Los invitados empezaron a marcharse, y, por las sonrisas espontáneas, y las miradas con brillo, Abril supo que había causado una excelente impresión y que todos estaban encantados, y convencidos, de que Jean Claude había encontrado finalmente la horma de su zapato.

Incluso ya tenían varias invitaciones a cenar al club de campo y mil eventos más. Pero todos se fueron con la intriga del lugar de destino de la luna de miel. «No lo decidimos aún», respondían cándidos, como si quisieran mantenerlo en secreto. Pero, ante cada uno que preguntaba, ambos se miraban y sabían que habían cometido el error de no haberlo planeado, y de haberlo olvidado por completo. Abril estaba exhausta, pero no quería marcharse de ese palacete. Al dejar el petit chateau, ella sentía que dejaba una noche llena de mentiras. Pero, también, llena de verdades. Porque ella había sentido cada instante como real.

Hasta su encantamiento por Jean Claude era real, aunque casi con la certeza de que al día siguiente el hechizo se evaporaría.

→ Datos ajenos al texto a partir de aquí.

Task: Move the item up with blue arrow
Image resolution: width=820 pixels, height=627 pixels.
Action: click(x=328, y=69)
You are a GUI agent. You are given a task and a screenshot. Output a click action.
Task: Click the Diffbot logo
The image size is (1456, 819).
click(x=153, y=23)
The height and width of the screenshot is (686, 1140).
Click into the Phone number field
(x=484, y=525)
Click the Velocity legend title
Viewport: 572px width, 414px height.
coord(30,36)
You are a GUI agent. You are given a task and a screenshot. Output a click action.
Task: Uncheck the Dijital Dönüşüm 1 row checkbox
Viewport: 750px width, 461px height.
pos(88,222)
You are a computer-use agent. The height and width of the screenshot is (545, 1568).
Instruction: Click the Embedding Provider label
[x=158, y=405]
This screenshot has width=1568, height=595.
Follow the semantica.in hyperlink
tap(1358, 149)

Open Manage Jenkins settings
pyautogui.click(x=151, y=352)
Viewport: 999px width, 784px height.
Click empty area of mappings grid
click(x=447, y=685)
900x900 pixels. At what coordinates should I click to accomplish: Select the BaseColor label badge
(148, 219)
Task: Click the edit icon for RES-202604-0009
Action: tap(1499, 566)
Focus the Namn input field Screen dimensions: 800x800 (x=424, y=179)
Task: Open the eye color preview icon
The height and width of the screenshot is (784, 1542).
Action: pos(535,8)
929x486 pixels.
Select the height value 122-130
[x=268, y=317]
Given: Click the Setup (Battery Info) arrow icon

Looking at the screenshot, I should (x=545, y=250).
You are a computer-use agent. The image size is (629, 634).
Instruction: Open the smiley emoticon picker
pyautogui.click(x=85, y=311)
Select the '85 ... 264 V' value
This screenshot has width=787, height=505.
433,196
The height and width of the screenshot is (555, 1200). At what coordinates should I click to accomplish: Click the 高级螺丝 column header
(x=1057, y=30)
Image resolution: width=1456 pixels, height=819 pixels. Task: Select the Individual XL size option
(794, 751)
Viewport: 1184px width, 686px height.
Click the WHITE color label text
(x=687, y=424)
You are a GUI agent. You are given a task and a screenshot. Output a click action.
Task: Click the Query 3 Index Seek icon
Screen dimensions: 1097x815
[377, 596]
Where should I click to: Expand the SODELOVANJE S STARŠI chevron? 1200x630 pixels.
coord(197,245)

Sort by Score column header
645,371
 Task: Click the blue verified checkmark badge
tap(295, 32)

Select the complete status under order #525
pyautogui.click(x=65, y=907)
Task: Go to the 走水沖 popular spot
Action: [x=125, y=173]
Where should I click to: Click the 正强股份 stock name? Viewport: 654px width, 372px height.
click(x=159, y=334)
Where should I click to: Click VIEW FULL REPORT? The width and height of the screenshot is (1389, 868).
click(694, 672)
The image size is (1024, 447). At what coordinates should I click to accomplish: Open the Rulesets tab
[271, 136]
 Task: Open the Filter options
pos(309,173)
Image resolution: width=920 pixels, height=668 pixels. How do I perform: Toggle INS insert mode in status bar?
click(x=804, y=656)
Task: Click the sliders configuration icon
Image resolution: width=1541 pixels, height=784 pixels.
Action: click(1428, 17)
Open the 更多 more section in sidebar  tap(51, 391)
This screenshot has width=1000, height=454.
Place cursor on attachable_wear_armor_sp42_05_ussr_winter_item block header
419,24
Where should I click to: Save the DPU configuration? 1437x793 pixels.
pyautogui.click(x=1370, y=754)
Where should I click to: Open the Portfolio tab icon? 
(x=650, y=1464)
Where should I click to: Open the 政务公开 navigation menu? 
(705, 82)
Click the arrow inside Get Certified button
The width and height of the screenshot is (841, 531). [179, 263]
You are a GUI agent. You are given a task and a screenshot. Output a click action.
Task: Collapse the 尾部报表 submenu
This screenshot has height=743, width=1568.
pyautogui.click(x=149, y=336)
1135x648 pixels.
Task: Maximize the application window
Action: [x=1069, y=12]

Por eso, al traspasar la puerta y salir de esa noche maravillosa y mágica, Abril le dijo a Jean Claude:

—Esperá, ¡por favor!

Él la miró con dulzura y le preguntó:

—¿Olvidaste algo?

—No —respondió ella—. Quiero no olvidar.

Él contempló, como testigo silente, el modo en que su petite atesoraba en su memoria cada rincón y cada detalle. Y cómo su mirada acompañaba a cada recuerdo hasta los distintos pedacitos de su corazón.

Hasta le daba lástima hacerla dejar ese lugar. Pero aunque no quiso reconocerlo, a él también le dolía dejar atrás ese sueño. Le costaba aceptarlo, pero esa noche, se había sentido más feliz que nunca en mucho tiempo. Y había sido más auténtico que jamás en toda su vida.